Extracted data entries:
----------------

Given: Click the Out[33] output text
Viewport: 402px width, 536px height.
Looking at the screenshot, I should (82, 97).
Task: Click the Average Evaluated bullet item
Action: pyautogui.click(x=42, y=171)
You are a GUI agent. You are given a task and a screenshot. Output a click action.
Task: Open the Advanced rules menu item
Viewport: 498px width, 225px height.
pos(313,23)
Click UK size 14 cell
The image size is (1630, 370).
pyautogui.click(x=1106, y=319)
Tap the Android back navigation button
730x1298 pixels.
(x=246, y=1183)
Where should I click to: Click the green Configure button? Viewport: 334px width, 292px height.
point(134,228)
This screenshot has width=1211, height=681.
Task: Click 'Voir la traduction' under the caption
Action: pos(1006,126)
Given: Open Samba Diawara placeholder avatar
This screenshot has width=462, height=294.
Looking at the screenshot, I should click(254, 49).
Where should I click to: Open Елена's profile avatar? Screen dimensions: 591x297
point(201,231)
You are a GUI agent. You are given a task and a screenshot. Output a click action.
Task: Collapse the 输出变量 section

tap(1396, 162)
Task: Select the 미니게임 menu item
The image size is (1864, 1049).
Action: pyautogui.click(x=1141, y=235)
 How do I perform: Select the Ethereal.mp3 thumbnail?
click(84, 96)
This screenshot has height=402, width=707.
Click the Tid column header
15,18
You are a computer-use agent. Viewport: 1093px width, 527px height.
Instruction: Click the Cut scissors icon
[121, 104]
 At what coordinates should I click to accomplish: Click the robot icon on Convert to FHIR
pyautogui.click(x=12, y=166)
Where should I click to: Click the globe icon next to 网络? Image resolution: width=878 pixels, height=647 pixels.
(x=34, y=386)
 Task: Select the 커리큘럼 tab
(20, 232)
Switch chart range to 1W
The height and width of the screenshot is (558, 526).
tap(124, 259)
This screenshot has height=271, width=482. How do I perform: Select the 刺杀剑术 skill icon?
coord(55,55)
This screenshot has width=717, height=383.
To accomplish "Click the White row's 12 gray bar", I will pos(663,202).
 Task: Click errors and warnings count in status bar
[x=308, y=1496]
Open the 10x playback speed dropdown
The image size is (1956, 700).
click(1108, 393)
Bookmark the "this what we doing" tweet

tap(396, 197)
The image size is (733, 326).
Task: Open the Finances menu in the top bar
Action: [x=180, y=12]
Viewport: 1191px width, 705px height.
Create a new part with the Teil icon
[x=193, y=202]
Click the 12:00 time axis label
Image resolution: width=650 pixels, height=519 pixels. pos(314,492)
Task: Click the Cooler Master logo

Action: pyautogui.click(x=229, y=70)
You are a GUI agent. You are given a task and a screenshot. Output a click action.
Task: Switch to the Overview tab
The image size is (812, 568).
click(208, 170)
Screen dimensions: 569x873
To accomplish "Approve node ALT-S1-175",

----------------

Work to be completed -
Write out the records exactly as they appear, starting from the line that contains "This screenshot has height=271, width=482." and ending with the line that contains "Action: pyautogui.click(x=229, y=70)", both lines included.

The output -
This screenshot has height=271, width=482. How do I perform: Select the 刺杀剑术 skill icon?
coord(55,55)
This screenshot has width=717, height=383.
To accomplish "Click the White row's 12 gray bar", I will pos(663,202).
 Task: Click errors and warnings count in status bar
[x=308, y=1496]
Open the 10x playback speed dropdown
The image size is (1956, 700).
click(1108, 393)
Bookmark the "this what we doing" tweet

tap(396, 197)
The image size is (733, 326).
Task: Open the Finances menu in the top bar
Action: [x=180, y=12]
Viewport: 1191px width, 705px height.
Create a new part with the Teil icon
[x=193, y=202]
Click the 12:00 time axis label
Image resolution: width=650 pixels, height=519 pixels. pos(314,492)
Task: Click the Cooler Master logo

Action: pyautogui.click(x=229, y=70)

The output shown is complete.